Los siguientes tres días los viví centrado en el dolor de la herida en el bajo vientre. Era como un harakiri, pensaba. Parecía como si me lo hubiese hecho yo mismo con una espada. La escena, un tanto zen, de un samurái con un sable que se da muerte, venía a mi mente, y me hacía sonreír. En cierto modo, era un poco así, pensé. Había abandonado mi cuerpo a su suerte, y fui a la Vida. Es la tercera y la última vez que me ha pasado, y no necesito más. Las otras dos fueron experiencias incompletas porque, a la vuelta, mi ego tomó las riendas de nuevo, a pesar de que yo sabía que era el ego y no yo (el verdadero yo). Pero en esas dos ocasiones (ahora lo veo), no había llegado a lo más importante: el Amor. Había ido cerca, sí, pero no al núcleo. Esta vez sabía que había penetrado hasta el centro.
Estos no son pensamientos que tenía entonces, sino que los tengo ahora. No tienen importancia, pero dan la imagen apropiada de cómo me sentí al volver. No había ningún alboroto en mí, como si hubiese tenido un kensho u otra experiencia de ese tipo. No la conté a nadie. Ni siquiera a Concha. Por un tiempo no hablé de ella. ¿Qué había que decir, en realidad? No había nada que contar. No había nada que explicar. Ni siquiera era algo en que pensar.
Salí del hospital y me recuperé con bastante rapidez. Fue al cabo de bastante tiempo (¿unos dos meses?), cuando empecé a ver que lo que me había sucedido era algo especial, y empecé a tomar conciencia clara de ello. No sé cómo ni cuándo sucedió, pero llegó un momento en que fui consciente de la experiencia totalmente. La veía delante. No sé por qué, hasta ese momento no le había dado importancia. Le di importancia cuando volví a sentir que me perdía de nuevo en el mundo. Los viejos hábitos no estaban erradicados, y volvieron, pero esta vez no tenían la fuerza de antes. Poco a poco me di cuenta de que sería posible desbrozar el campo esta vez. No sería inmediato. Necesitaba tiempo todavía, y un poco de ayuda, pero sería capaz de erradicar los malos hábitos. No volver al enfado, ni a sentirme con afrentas, ni a lamentarme, ni a querer lo que no tengo… Cosas innumerables que no hay necesidad de detallar.
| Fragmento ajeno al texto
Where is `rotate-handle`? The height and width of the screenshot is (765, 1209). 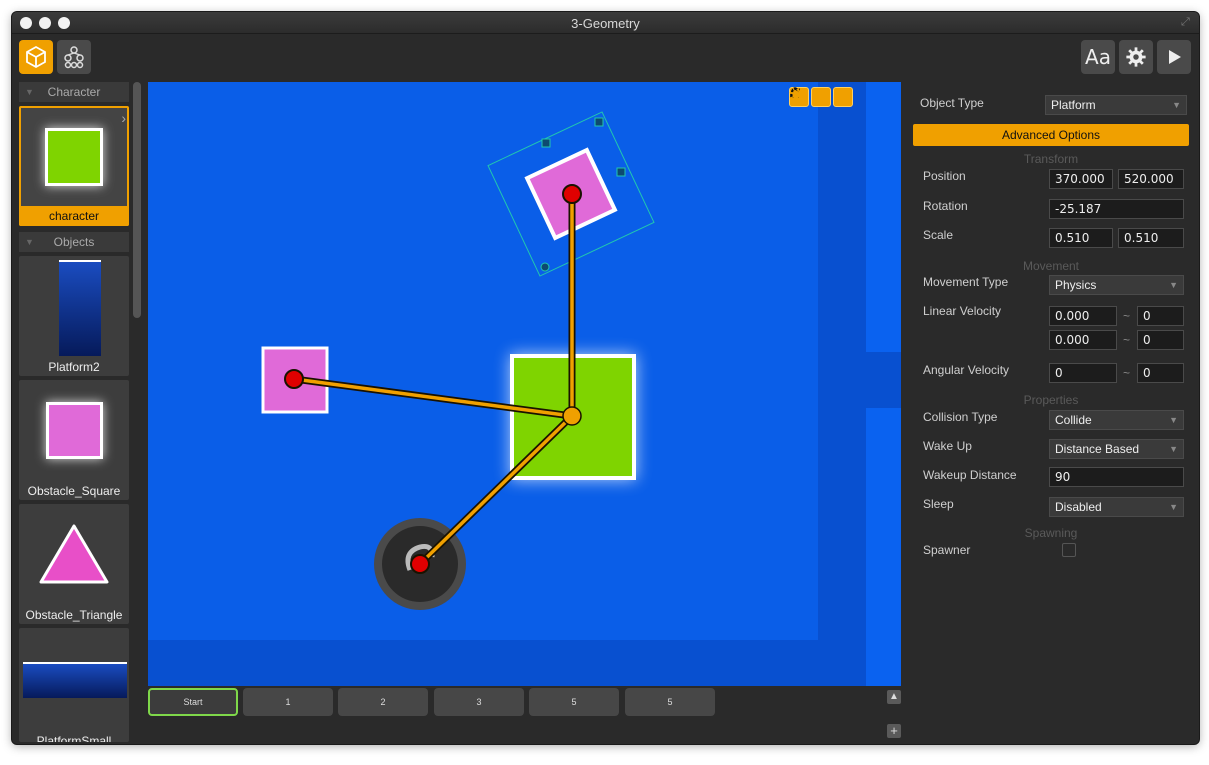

Unos tres meses después de haber tenido la experiencia, esta era como un faro para mi vida. Lo que había sucedido no cabía en pensamientos, pero la Luz que emitía era más que evidente, y lo sigue siendo (no me refiero a una luz física, evidentemente). Tenía que dejarme guiar por ella, admití, pero tenía que saber con certeza qué es lo que había pasado. Hasta ese momento, solo había hablado de ella con tres personas, una era Concha y las otras dos fueron amigos míos. Uno de ellos pareció entender algo, pero el otro no comprendió gran cosa, así que decidí que no hablaría de ello con nadie más. Pero necesitaba algún tipo de confirmación. Era necesario hablar con alguien de total confianza: un maestro espiritual.